AT&T is listening. In a blog, AT&T Chief Technology Officer John Donovan explained there is more than one acronym for speed.
He said: “Our HSPA+ network and upgraded backhaul is expected to deliver speed performance similar to initial LTE deployments. That matters, because when we begin commercial deployment of LTE in mid 2011, customers on our LTE network will be able to fall back to HSPA+. As they do, they’ll receive a more consistent mobile broadband experience that supports simultaneous voice and data connections and higher speeds than the others can provide outside their LTE footprint.”

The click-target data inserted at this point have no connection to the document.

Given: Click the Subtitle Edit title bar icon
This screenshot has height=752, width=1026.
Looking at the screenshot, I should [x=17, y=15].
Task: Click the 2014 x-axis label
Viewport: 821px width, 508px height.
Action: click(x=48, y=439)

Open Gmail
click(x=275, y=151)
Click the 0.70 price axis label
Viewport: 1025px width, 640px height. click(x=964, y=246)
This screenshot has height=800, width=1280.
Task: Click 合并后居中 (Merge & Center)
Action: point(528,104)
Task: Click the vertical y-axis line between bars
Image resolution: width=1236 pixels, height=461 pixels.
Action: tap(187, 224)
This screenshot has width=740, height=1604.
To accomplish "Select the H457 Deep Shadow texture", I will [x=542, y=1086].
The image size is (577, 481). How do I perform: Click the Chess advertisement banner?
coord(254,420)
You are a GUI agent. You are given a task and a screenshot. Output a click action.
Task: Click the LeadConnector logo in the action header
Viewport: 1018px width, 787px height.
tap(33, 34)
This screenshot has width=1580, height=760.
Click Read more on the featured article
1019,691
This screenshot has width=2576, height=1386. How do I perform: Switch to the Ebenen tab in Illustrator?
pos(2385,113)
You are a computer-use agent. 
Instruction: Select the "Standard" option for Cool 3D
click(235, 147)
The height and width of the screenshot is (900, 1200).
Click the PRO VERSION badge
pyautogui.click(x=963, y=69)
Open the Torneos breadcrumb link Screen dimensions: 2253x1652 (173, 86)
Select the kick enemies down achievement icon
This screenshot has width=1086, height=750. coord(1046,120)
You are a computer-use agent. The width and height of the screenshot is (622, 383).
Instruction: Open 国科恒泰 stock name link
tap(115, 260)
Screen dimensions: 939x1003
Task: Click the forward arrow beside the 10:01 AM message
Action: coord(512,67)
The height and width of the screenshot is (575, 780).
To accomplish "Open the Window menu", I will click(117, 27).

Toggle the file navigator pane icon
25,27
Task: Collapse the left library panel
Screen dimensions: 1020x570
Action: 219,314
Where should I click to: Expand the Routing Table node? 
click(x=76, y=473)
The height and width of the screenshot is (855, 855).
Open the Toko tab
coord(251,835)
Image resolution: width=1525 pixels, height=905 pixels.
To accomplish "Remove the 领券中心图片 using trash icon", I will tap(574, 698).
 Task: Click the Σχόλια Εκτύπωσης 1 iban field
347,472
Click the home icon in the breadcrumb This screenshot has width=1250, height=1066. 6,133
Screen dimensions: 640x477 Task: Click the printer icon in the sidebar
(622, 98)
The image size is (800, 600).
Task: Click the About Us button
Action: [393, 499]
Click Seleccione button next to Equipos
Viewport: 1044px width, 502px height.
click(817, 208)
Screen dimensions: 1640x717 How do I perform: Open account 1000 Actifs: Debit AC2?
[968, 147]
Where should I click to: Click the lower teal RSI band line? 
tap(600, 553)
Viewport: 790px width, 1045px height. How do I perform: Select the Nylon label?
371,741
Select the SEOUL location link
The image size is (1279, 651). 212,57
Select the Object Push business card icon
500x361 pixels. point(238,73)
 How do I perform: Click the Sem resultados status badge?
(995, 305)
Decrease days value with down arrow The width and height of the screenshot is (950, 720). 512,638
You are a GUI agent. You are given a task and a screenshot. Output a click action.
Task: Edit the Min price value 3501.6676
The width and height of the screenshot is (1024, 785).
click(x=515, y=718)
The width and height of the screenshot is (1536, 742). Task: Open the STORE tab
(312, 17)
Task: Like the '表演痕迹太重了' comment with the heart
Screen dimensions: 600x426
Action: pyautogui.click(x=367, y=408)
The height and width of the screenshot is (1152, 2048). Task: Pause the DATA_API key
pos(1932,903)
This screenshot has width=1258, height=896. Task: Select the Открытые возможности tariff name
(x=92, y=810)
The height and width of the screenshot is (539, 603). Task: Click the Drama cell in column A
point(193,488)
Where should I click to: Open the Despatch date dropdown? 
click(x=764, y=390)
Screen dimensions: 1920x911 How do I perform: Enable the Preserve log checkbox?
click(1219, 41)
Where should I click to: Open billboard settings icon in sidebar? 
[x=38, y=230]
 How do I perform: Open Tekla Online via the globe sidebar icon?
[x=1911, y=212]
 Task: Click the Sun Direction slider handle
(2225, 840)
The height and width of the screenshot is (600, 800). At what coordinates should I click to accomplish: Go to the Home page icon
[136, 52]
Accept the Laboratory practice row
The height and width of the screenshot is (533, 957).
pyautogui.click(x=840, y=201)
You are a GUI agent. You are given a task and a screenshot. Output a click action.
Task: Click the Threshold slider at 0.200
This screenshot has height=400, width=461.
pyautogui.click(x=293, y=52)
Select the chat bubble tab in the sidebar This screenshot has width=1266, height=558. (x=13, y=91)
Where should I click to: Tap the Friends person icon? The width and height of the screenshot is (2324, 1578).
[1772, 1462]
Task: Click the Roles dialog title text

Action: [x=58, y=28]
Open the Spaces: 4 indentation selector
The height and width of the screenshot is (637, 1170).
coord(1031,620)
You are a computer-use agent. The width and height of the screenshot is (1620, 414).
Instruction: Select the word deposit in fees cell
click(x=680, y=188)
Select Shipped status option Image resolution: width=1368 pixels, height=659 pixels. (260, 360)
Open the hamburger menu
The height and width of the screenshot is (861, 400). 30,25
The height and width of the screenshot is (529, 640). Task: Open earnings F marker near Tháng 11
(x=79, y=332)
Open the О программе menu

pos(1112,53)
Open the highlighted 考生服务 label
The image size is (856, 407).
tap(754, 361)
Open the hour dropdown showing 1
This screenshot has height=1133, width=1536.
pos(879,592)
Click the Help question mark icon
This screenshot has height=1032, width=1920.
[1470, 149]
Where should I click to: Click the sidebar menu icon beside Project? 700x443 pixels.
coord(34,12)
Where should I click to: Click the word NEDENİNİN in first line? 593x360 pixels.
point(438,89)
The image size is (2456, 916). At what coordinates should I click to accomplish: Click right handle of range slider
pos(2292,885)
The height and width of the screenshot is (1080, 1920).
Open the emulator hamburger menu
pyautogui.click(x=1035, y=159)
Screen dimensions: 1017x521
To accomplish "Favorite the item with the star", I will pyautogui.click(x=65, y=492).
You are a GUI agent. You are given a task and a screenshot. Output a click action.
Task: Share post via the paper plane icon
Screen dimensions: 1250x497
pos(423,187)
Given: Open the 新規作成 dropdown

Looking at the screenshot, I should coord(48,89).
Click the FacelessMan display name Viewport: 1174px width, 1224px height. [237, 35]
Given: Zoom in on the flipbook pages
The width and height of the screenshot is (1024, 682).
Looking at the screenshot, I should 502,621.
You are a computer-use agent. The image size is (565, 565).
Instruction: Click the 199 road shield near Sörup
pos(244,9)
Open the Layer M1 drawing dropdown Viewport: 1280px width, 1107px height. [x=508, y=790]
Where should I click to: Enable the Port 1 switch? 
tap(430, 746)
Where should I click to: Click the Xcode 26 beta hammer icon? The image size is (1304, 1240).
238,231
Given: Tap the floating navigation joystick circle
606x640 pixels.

He said customers will not enjoy jarring changes in speed as they move to different areas in the country. “If they’re online and on the phone when they move to sites that don’t support simultaneous voice and data connections, they’ll drop one of those connections. And if they’re watching video, it’s not going to be pretty,” he forecast.
Meanwhile, Verizon is expected to take on AT&T in 2011 as it offers the first iPhone from Apple that’s not on the AT&T network. Verizon already sells an iPad cobbled with a wireless hot spot to take on AT&T.
Interesting times for carriers and consumers with a need for speed.